Please would you be kind enough to disclose all of the minutes from the recent meetings with our client, and copies of all correspondence relating to you informing our client that there are concerns over his performance. We have also advised our client of his right to make a Subject Access Request pursuant to 8.7 Data Protection Act 1988. Please note, in the event our client exercises his right to this request, you will be a liberty to furnish and provide him with all relevant documentation.
For the avoidance of doubt, this letter should be treated as our client’s grievance.
We look forward to hearing from you.
[Lawyer name and signature]
[Corresponding Without Prejudice Letter below (to be sent at the same time)]
[Date] Strictly Private & Confidential
FAO. [Employee 1] name,
By email: [Email]
[Employee 1] -v- [Company]
WITHOUT PREJUDICE SAVE AS TO COSTS
We write further to our open letter of today’s date.

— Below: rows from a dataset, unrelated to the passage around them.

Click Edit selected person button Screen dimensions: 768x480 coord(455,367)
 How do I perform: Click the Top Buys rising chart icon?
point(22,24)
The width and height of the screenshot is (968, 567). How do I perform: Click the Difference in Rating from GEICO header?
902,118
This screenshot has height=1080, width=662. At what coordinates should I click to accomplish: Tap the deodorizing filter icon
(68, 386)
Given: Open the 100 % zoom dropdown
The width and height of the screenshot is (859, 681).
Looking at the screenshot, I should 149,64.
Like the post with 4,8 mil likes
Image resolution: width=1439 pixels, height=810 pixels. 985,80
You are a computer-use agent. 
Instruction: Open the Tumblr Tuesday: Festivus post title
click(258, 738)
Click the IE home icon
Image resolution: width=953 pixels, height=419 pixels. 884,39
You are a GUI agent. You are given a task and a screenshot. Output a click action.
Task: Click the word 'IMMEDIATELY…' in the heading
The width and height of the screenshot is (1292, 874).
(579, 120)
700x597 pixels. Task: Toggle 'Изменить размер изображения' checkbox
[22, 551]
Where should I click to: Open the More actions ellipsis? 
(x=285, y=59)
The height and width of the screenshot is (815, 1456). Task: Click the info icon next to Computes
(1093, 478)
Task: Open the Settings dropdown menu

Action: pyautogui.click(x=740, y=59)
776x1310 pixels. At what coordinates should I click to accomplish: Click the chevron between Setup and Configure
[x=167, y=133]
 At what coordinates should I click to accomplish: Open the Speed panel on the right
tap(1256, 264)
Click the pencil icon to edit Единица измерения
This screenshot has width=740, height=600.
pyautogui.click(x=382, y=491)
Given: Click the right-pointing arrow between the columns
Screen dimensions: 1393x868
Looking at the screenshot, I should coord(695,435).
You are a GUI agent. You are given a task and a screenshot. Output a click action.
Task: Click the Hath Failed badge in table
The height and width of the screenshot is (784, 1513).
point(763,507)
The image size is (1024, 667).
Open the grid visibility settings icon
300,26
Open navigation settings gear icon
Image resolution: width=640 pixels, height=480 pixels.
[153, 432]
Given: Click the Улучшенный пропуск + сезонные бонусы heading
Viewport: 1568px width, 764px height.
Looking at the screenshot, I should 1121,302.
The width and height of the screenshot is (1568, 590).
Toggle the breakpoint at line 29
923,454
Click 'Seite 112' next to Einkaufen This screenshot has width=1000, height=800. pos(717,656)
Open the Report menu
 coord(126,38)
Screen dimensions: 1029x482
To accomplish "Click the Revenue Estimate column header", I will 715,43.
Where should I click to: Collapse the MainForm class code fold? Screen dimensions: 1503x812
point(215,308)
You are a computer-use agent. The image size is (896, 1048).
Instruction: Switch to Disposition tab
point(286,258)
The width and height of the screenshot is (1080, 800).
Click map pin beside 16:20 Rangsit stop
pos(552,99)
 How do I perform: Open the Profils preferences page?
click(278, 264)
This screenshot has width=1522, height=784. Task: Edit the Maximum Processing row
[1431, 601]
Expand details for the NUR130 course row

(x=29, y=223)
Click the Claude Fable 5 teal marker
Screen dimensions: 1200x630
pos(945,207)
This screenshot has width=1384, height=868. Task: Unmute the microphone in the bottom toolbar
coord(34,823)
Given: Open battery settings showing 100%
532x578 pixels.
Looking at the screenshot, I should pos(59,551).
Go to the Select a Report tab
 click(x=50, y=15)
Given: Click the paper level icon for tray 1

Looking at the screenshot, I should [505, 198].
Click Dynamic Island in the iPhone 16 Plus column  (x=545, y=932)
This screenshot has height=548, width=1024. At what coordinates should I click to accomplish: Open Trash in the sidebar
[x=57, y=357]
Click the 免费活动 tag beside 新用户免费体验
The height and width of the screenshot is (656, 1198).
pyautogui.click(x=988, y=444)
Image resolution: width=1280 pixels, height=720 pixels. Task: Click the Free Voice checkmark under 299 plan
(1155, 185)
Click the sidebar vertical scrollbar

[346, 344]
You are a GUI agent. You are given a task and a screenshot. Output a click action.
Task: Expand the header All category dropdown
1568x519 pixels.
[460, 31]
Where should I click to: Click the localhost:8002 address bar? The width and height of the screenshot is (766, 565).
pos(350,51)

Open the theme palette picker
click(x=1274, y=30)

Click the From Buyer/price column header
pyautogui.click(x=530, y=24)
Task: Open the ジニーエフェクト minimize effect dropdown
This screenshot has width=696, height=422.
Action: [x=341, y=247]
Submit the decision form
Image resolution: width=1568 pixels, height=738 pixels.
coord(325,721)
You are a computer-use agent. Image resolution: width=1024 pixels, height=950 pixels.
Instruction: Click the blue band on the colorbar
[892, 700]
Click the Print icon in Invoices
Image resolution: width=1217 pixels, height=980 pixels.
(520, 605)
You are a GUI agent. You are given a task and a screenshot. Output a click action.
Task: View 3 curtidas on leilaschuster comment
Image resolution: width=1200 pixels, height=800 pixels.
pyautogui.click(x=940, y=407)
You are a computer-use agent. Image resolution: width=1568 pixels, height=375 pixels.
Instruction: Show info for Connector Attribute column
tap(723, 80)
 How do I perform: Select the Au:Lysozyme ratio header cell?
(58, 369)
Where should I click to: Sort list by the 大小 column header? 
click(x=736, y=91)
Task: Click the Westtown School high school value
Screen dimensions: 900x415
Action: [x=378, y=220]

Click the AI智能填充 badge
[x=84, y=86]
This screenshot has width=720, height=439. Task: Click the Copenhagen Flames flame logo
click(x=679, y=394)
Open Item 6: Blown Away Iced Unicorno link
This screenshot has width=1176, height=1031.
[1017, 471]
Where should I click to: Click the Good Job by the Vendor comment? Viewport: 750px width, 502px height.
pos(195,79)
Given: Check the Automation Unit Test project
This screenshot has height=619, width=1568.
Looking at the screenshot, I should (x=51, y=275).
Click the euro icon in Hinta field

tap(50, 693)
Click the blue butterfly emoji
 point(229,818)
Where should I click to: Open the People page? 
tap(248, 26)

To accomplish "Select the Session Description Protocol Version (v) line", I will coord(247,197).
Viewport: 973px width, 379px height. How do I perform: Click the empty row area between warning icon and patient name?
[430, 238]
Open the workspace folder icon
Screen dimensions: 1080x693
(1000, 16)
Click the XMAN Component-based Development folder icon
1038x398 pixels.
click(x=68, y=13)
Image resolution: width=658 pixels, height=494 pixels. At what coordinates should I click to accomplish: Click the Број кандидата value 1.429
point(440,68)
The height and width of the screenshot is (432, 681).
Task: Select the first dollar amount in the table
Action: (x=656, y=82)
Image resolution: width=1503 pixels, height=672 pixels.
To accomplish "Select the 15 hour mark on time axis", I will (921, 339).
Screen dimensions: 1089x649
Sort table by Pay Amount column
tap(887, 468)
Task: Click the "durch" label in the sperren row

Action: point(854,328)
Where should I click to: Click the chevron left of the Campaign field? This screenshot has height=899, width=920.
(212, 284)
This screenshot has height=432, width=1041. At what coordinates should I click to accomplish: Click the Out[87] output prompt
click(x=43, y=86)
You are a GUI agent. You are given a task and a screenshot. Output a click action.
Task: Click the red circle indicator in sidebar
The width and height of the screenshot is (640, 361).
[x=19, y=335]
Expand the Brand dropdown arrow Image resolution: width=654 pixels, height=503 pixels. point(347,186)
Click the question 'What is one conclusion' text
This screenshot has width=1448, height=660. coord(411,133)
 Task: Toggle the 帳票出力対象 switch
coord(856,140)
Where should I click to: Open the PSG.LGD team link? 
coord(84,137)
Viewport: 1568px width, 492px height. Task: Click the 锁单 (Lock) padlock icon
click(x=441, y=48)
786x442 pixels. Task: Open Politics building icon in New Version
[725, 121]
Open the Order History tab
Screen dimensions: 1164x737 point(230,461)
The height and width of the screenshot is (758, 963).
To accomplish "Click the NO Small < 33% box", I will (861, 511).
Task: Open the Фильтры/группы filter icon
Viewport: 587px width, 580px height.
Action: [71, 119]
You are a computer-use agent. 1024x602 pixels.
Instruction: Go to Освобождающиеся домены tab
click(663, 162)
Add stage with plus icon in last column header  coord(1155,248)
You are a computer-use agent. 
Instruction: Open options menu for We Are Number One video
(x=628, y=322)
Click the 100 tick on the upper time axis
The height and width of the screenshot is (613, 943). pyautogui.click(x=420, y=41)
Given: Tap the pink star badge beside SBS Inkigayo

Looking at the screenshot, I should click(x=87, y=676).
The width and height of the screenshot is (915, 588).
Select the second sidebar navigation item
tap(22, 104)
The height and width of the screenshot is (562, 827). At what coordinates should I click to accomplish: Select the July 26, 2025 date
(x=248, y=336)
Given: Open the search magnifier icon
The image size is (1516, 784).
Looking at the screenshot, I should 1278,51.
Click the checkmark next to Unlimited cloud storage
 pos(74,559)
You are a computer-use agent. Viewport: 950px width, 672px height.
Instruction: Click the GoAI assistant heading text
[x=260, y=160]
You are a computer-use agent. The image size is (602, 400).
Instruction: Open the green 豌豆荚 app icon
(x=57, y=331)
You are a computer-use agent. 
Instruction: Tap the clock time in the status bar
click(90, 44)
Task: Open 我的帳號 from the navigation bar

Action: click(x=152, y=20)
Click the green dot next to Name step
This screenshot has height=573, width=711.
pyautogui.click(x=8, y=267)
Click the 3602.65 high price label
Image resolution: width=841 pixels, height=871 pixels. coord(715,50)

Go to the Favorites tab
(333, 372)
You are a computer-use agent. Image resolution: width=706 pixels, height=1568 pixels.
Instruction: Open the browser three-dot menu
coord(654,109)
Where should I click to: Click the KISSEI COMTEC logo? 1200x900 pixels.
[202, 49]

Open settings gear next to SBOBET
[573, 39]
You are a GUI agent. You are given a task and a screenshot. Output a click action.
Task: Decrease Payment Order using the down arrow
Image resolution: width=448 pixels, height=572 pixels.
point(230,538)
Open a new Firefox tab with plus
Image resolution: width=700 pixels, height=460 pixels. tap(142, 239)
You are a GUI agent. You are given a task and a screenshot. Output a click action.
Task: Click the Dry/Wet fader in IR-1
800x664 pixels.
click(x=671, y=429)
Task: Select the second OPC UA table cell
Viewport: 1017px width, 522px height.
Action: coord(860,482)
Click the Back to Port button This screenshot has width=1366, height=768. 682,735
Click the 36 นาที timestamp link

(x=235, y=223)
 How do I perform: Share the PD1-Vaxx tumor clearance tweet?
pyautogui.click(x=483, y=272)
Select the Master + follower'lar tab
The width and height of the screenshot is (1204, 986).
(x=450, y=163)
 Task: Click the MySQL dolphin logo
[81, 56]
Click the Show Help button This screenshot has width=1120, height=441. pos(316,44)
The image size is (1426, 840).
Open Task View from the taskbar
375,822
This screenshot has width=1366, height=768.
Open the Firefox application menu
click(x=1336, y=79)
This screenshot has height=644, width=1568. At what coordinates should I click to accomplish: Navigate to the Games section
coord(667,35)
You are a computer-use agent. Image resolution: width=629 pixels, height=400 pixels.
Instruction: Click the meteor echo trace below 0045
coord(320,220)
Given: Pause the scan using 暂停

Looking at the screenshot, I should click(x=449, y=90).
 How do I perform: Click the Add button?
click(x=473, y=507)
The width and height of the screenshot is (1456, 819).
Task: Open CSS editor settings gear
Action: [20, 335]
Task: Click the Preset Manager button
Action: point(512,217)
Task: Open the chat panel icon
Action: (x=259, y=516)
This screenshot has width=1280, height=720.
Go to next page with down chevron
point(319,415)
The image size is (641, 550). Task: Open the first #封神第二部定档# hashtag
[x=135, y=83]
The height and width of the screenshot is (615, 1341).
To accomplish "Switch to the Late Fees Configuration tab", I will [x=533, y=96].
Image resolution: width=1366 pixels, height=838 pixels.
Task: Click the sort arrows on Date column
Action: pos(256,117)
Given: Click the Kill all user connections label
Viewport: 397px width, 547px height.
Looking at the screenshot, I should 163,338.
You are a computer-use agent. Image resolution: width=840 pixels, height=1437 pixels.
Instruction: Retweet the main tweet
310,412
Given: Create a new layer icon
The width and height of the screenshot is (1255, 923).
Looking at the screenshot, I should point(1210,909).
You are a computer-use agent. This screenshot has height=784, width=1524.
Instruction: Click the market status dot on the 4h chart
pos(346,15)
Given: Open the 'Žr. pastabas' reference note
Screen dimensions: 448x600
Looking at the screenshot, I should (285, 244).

You will see from our open letter that our client is extremely aggrieved by the way he has been treated and is appalled by the systematic campaign to remove him from the business. You should also be in receipt our client’s sickness note, confirming that he is suffering with stress and anxiety- under management.
We have advised our client, that should he resign and elect to commence proceedings in an Employment Tribunal, we consider that he will be successful in his claim for unfair dismissal.
Our client is prepared to give you an opportunity to settle this matter amicably, without the need for proceedings, having regard to his longstanding employment with the business and his deteriorating health. However, your most recent offer of £25,000 is, to be frank, insulting, and does not even cover our client’s contractual notice pay. Our client considers it will take him a year to get another job, and even then, he is likely to have to take around a £25,000 pay cut.
In an attempt to resolve matters swiftly, I am instructed to make the following counteroffer in full and final settlement:
1.A mutual termination date of our client’s employment – TBC;
2.To pay our client 6 months’ notice in lieu and 6 months’ car allowance in lieu;
3.To pay our client his accrued but untaken holiday;
4.To pay our client an ex gratia sum of £62,462.86 [6 months’ net salary, 6 months’ car allowance, £25,000 deficit in salary]
5.To pay our client a pro-rated bonus of £7,500;
6.The above being incorporated into a Settlement Agreement.
In exchange for the above, my client will agree to confidentiality and mutual non-derogatory comment clauses, as well as forfeiting the grievance procedure and his Subject Access Request.
In light of both my client’s desire and [Company] desire to try and resolve this matter as soon as possible, this offer will remain open for acceptance for 7 days from the date of this letter.
We look forward to hearing from you.